EXERCISE DATA —
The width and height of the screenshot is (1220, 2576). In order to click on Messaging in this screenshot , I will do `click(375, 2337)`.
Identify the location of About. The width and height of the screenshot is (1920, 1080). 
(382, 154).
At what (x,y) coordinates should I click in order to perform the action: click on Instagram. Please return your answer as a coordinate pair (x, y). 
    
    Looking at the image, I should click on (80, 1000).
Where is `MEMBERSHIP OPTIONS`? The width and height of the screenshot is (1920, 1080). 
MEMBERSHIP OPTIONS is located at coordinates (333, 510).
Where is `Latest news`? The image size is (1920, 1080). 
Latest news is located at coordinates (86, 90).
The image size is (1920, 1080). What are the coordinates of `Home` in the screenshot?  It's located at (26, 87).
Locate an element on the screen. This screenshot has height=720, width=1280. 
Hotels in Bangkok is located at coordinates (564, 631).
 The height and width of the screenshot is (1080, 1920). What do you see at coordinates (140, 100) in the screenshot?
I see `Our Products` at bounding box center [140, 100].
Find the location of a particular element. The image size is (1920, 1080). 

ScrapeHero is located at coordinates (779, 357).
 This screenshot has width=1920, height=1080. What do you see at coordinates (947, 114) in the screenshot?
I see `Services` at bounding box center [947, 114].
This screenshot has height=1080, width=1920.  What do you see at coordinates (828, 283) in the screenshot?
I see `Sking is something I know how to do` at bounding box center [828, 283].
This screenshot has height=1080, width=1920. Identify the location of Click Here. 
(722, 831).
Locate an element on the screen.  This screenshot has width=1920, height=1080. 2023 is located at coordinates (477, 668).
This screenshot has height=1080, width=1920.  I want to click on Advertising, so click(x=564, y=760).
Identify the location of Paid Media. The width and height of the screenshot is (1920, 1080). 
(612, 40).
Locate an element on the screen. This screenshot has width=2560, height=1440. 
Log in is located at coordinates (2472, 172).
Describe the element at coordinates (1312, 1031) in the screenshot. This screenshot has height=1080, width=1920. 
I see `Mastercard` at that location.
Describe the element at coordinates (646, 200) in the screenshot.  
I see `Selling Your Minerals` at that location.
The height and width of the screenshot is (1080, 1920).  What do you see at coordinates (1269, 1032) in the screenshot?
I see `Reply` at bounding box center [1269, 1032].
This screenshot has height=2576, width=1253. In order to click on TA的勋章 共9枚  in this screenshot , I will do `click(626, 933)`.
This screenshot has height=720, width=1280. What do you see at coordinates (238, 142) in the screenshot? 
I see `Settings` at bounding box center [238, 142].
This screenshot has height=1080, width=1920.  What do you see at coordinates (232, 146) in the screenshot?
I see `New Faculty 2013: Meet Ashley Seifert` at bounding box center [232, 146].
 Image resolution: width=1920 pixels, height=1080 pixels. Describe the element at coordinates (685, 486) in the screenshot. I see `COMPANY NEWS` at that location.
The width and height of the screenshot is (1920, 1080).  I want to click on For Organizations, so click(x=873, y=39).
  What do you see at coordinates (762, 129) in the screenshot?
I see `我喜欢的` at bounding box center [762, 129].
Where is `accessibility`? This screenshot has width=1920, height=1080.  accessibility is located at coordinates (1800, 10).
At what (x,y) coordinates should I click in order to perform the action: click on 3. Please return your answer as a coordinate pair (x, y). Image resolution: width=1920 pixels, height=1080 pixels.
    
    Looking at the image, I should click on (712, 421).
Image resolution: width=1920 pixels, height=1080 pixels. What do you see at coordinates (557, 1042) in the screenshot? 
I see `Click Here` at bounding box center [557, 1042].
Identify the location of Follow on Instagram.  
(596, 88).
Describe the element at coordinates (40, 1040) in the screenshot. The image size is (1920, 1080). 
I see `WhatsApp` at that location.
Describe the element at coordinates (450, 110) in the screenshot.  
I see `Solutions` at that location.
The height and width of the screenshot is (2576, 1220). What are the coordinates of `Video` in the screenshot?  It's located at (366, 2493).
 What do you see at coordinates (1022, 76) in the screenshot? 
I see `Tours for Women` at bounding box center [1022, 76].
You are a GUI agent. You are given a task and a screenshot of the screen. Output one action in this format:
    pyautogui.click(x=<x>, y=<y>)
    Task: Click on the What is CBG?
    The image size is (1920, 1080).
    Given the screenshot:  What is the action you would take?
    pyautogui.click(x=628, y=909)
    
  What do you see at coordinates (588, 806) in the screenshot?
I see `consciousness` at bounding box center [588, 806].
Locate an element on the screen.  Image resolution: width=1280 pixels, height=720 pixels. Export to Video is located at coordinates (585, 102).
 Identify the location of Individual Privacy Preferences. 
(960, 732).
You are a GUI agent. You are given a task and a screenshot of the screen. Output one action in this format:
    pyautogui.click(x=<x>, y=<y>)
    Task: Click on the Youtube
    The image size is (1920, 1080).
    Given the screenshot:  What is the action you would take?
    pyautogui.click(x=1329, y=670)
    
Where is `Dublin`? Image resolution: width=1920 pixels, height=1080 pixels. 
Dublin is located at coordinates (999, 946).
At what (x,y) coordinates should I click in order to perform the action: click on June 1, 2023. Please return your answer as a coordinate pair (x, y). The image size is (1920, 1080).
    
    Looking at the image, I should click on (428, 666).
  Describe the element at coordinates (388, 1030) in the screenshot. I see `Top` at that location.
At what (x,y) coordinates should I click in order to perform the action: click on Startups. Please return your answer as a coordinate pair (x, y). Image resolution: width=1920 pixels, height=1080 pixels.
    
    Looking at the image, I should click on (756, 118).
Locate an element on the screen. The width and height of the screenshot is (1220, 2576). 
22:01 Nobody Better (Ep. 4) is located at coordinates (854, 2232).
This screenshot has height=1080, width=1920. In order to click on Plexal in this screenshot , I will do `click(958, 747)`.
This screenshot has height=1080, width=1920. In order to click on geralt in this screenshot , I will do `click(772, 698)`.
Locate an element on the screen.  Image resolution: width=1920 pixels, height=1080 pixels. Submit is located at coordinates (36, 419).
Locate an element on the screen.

TASK GOAL —
Copy out the material above, from its first line up to and including the line with "Latest news is", with no changes.

WRITTEN REPLY —
The width and height of the screenshot is (1220, 2576). In order to click on Messaging in this screenshot , I will do `click(375, 2337)`.
Identify the location of About. The width and height of the screenshot is (1920, 1080). 
(382, 154).
At what (x,y) coordinates should I click in order to perform the action: click on Instagram. Please return your answer as a coordinate pair (x, y). 
    
    Looking at the image, I should click on (80, 1000).
Where is `MEMBERSHIP OPTIONS`? The width and height of the screenshot is (1920, 1080). 
MEMBERSHIP OPTIONS is located at coordinates (333, 510).
Where is `Latest news`? The image size is (1920, 1080). 
Latest news is located at coordinates (86, 90).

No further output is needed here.